TASK DIRECTIONS
Go line by line through the entries and show those that hold the string "computer".

INFORMATION

━━━━━━━━━━

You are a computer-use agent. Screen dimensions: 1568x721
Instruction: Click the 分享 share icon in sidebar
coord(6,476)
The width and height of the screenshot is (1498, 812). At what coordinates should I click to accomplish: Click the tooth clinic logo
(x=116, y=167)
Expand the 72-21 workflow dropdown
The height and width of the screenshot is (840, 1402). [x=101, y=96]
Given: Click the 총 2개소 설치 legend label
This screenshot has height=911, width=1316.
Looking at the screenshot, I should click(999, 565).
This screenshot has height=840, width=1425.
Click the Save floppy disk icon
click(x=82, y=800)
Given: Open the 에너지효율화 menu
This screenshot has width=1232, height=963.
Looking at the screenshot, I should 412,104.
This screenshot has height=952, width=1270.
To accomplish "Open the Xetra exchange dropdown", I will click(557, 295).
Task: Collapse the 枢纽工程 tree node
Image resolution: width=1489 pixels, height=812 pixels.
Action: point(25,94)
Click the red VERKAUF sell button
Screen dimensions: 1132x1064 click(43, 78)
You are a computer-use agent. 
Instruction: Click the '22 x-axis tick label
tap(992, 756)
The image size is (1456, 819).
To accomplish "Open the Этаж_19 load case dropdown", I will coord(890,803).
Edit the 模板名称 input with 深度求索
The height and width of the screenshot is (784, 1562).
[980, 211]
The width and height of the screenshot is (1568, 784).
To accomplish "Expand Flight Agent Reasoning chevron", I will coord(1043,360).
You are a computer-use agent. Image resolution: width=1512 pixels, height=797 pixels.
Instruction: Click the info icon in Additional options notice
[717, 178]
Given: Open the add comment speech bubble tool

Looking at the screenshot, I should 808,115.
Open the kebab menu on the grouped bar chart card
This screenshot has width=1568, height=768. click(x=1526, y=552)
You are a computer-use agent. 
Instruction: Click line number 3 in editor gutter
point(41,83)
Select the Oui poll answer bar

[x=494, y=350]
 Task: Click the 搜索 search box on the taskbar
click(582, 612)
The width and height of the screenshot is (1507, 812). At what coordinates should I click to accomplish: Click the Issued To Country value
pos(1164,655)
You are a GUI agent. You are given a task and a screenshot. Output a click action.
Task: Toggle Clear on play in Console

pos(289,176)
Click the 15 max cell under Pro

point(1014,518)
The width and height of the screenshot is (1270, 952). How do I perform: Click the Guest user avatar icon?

━━━━━━━━━━

COMPLETED EXERCISE
You are a computer-use agent. Screen dimensions: 1568x721
You are a computer-use agent. 
You are a computer-use agent. Image resolution: width=1512 pixels, height=797 pixels.
You are a computer-use agent. 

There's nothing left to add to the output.